- Exercise set
[A] Translate this sentence from the passage on duality into French: "These results are applicable even in the absence of regularity conditions."
[B] Write out the portion of the passage on duality starting with "After recalling some" and going on through "regularity conditions fail.".

## Start Given passage

After recalling some properties of the classical generalized
interiority notions which exist in the literature, we give some
properties of the quasi interior and quasi-relative interior,
respectively. By means of these notions we introduce several
generalized interior-point regularity conditions which guarantee
Fenchel duality. By using an approach due to Magnanti, we derive
corresponding regularity conditions expressed via the quasi
interior and quasi-relative interior which ensure Lagrange
duality. These conditions have the advantage to be applicable in
situations when other classical regularity conditions fail.
Moreover, we notice that several duality results given in the
literature on this topic have either superfluous or contradictory
assumptions, the investigations we make offering in this sense an
alternative.
Necessary and sufficient sequential optimality conditions for a
general convex optimization problem are established via
perturbation theory. These results are applicable even in the
absence of regularity conditions. In particular, we show that
several results from the literature dealing with sequential
optimality conditions are rediscovered and even improved.

## End Given passage
## Start Information provided

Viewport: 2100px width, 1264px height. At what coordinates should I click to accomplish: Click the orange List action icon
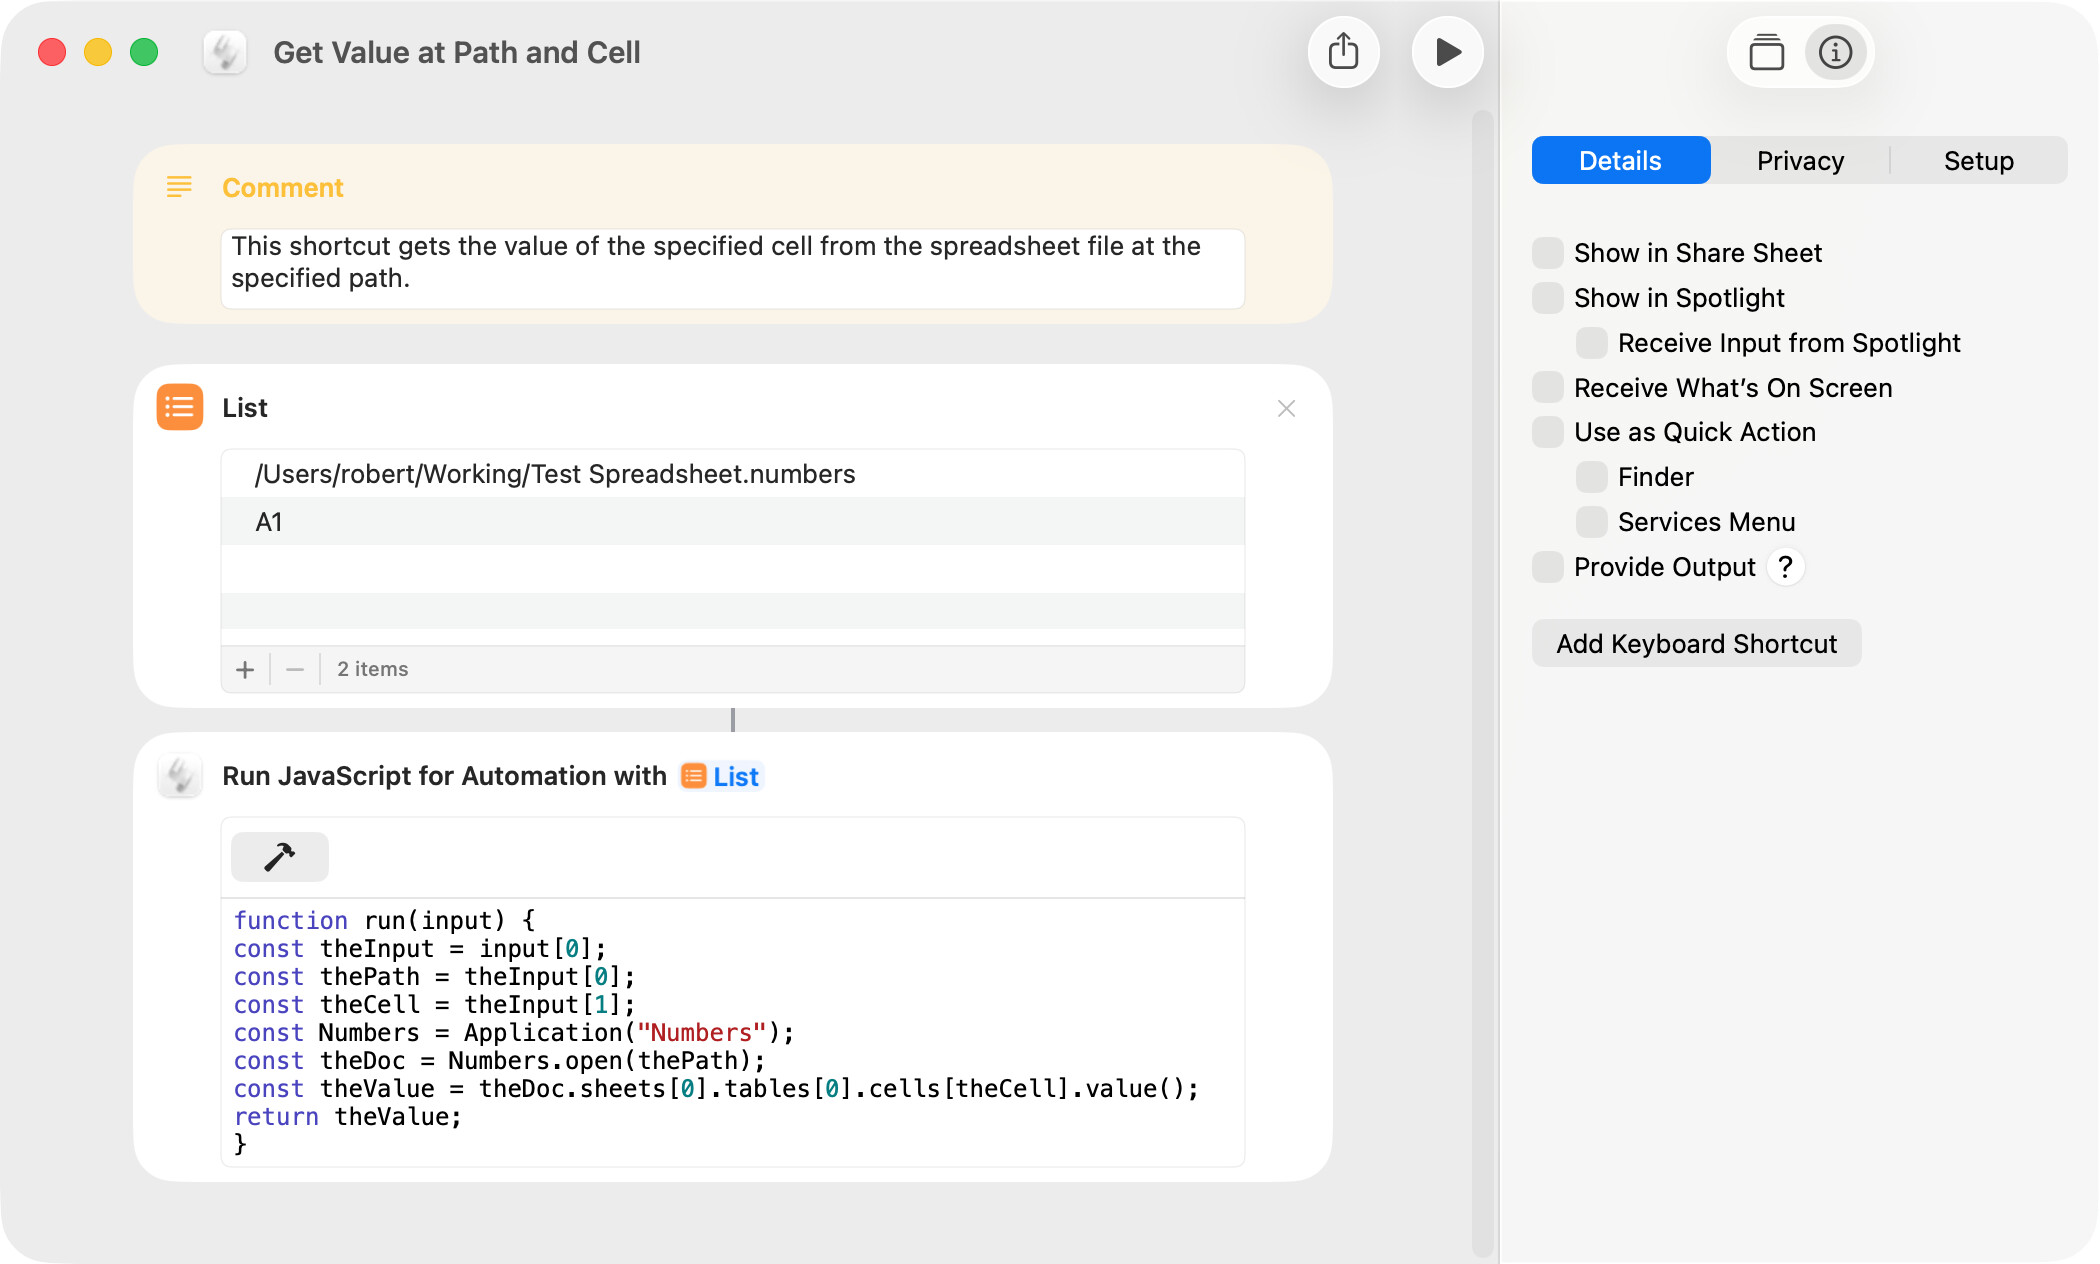pyautogui.click(x=180, y=408)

## End Information provided

- Answers to the exercise
[A] Ces résultats sont applicables même en l'absence de conditions de régularité.

[B]
After recalling some properties of the classical generalized
interiority notions which exist in the literature, we give some
properties of the quasi interior and quasi-relative interior,
respectively. By means of these notions we introduce several
generalized interior-point regularity conditions which guarantee
Fenchel duality. By using an approach due to Magnanti, we derive
corresponding regularity conditions expressed via the quasi
interior and quasi-relative interior which ensure Lagrange
duality. These conditions have the advantage to be applicable in
situations when other classical regularity conditions fail.